Hubpages, 16 Free Printable Board Game Templates (Available at: http://hubpages.com/games-hobbies/board-game-templates, last accessed 29th November 2017)
Hubpages, Make Your Own Monopoly Game: Board, Money, and Cards (Available at: http://hubpages.com/games-hobbies/make-your-own-monopoly, last accessed 29th November 2017)
Winter is the perfect time to settle indoors and play board games with family and friends. But have you ever wanted to add your own twist to a board game? Are you tired of following the rules? With a few materials and a lot of imagination, you and your child can create a game with your own theme and flair.
You may also want to create games to help children learn more about a particular subject. You can build challenges into the game that allow children to explore certain lessons, including math problems, spelling words, and historical facts.
- A large flat surface such as a table, floor space, or ping pong table
- Paper to cover the table
- Markers, crayons, pencils, pens
- Post-it/sticky notes or index cards
- Game pieces (see Step Three)
- Dice or spinner (see Step Four)
Cover the surface paper to contain any messes that might happen.
Build the Playing Board:
- Draw a path on the paper in any shape or size, such as a big circle, a freeform line with a distinct beginning and end, or multiple paths.
- Lay out the sticky notes or cards along the path on your board. These will be used as the spaces on the board game.
- Here is the fun part: Write any rules or challenges you want on each space (e.g., move ten spaces, spin around three times, go back to start). I suggest leaving some of the spaces blank to fill in as you go. The spaces can be moved on the path to change the pace or difficulty of the game.
You can either scavenge an existing game for game pieces or create your own. If your game has a distinct theme then creating characters that go along with that theme is fun (e.g., a space-themed game might have rockets or aliens as game characters). Recycled materials are great for making game pieces.
Your game is going to need some way of telling each player how many spaces to move on the board. While you're scavenging old board games for game pieces, you can look for dice or spinners.

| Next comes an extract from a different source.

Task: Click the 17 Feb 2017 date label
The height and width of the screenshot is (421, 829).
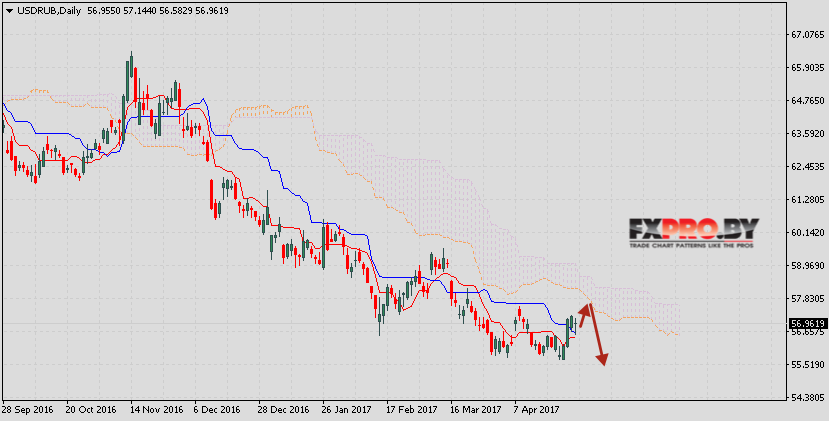Action: (x=411, y=410)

You can also make your own spinner or dice.
It's time to play your game!
As you play, you may find that certain spaces do not match up well or that the game is too easy or difficult. You can easily modify the board to suit your needs, such as adding another spinner, making the rules more difficult, or drawing a shortcut on the board. You built it, so you can change it -- there is no limit.
Last but not least, give your board game a name! It might help to play the game a few times before you find the most fitting name.